CONCLUSION
Origine précoce des maladies :
ouverture d’une ère nouvelle
Paul VERT *
Pour ébaucher des conclusions, trois ordres de faits, contribuent à réviser et à réorienter nombre de concepts en médecine du développement.
L’observation des effets à long terme de la restriction de croissance précoce sur la santé de l’enfant et de l’adulte est à la conjonction de données épidémiologiques et expérimentales. L’hypothèse émise par Barker d’une programmation périnatale de caractéristiques développementales susceptible d’induire des maladies de l’adulte, comme l’hypertension artérielle ou le diabète de type 2, a trouvé une confirmation rapide non seulement grâce à la reproduction des phénomènes sur des modèles animaux, mais aussi grâce aux concepts récents sur la modulation épigénétique de l’expression du phénotype. Il s’agit d’une plasticité développementale où des facteurs environnementaux sont susceptibles d’induire une programmation (programing) biologique durable. Dans une vision finaliste, celle-ci est nécessaire à l’adaptation des organismes et des comportements à la diversité des conditions de vie [1].
Les observations des épidémiologistes concernent initialement les disciplines scientifiques et médicales qui se consacrent par essence au développement : embryologie, tératologie organogénétique et comportementale, fœtologie, obstétrique et pédiatrie. Mais nombre de disciplines de médecine de l’enfant et de l’adulte sont aussi concernées.

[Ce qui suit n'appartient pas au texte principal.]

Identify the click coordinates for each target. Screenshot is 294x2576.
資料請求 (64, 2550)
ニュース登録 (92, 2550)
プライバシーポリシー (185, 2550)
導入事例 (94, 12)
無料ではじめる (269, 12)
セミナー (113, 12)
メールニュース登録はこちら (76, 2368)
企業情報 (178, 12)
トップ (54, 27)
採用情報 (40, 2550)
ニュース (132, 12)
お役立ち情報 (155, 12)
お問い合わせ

De façon non exhaustive citons la nutrition, l’endocrinologie dont le diabète, la cardiologie, la néphrologie, la pharmaco-toxicologie…
Quelles orientations de médecine préventive peut-on suggérer à la lumière de ces constats ?
En premier lieu, prévenir les effets délétères qui s’opposent aux conditions optimales du développement en tenant compte des périodes de vulnérabilité. Certaines recommandations sont apparemment simples comme procurer une nutrition adéquate, non seulement à l’enfant, mais à sa mère. Les carences en folates susceptibles d’induire des malformations, ou en iode source de retards mentaux, sont des exemples qui concernent des micro-nutriments. On se doit aussi de veiller à l’éviction de xénobiotiques dangereux, qu’il s’agisse de médicaments, de pesticides, de composés chimiques divers, présents dans notre environnement. Durant la grossesse, la question peut être épineuse, car il est nécessaire de traiter la mère hypertendue, diabétique, porteuse d’une infection, ou une atteinte de troubles neuropsychiques.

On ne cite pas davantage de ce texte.